Hughes has been a vocal opponent of gay rights. In 1996, he launched a petition drive against a federal bill including sexual orientation in the Canadian Human Rights Act (Winnipeg Free Press, 8 May 1996). He also spoke against openly gay Winnipeg mayoral candidate Glen Murray in 1998, opposing what he described as "the values behind [Murray's] sexuality and the political agenda of those who share these same values" (Winnipeg Free Press, 13 November 1998).

==Saskatchewan==

===Saskatoon—Clark's Crossing: Frederick Wesolowski===

Wesolowski was born and raised in Saskatoon, Saskatchewan, and holds Bachelor of Arts degree from the University of Saskatchewan and the University of Regina. He is a police officer, and has been a member of the Saskatoon Catholic School Board since 1988.

Wesolowski was first elected to the Catholic School Board in 1988, and has been re-elected in every campaign since them.
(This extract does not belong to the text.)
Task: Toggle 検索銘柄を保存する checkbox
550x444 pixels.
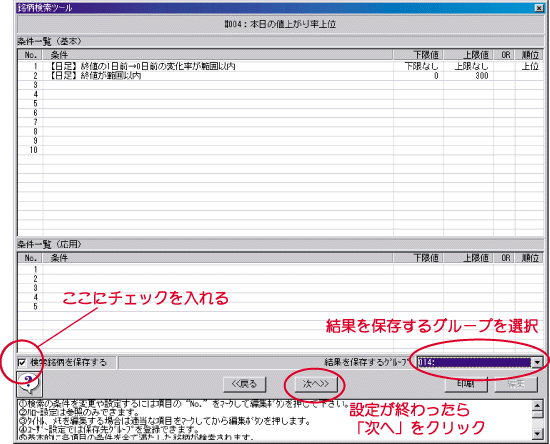Action: pyautogui.click(x=22, y=362)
When campaigning for re-election in 1997, he argued that Catholic students would be at risk "both spiritually and academically" if the Catholic school system were to shift away from a denominationally centred curriculum. (SSP, 20 October 1997). He also called for trustees to address the problem of poverty among students in the system.

While serving as trustee, Wesolowski has also made several unsuccessful bids for a seat on City Council. He targeted the Ward 3 incumbent in 1997 for voting against the police commission budget, and lost by only twenty-five votes. (SSP, 20 and 3 December 1997). He later campaigned for Ward 1 in 2000, seeking increases in the police budget and arguing that the city would have to hire more officers if it wanted to develop plans for community policing (SSP, 23 October 2000). He was again defeated. He has also lost bids for Ward 5 in 1994 and 2003 (SSP, 12 September 2000 + 23 October 2003).

Wesolowski supported affirmative action programs for Saskatoon Catholic teachers in 2001, arguing that past policies had discriminated against women and aboriginals. His initiative was defeated (Regina Leader-Post, 5 September 2001).

He finished a close second against New Democratic Party candidate Chris Axworthy in the 1993 election. He later ran for the Reform Party's nomination in Wanuskewin for the 1997 federal election, but lost to Maurice Vellacott (Saskatoon Star-Phoenix, 17 May 1997).

=== Souris—Moose Mountain: Doug Heimlick ===
Heimlick was defeated by Liberal Bernie Collins by 499 votes.

== Alberta ==

=== Edmonton East: Linda Robertson ===
Robertson was defeated by Liberal Judy Bethel by 203 votes, but pushed NDP incumbent Ross Harvey into third place.

=== Edmonton North: Ron Mix ===
Mix was defeated by Liberal John Loney by 83 votes.

==Candidates in subsequent by-elections==

===Brome—Missisquoi: Line Maheux===
Line Maheux received 517 votes (1.38%), finishing fourth against Liberal Party candidate Denis Paradis. She later became a prominent strategist in the Reform Party and its successors, the Canadian Alliance and the Conservative Party of Canada.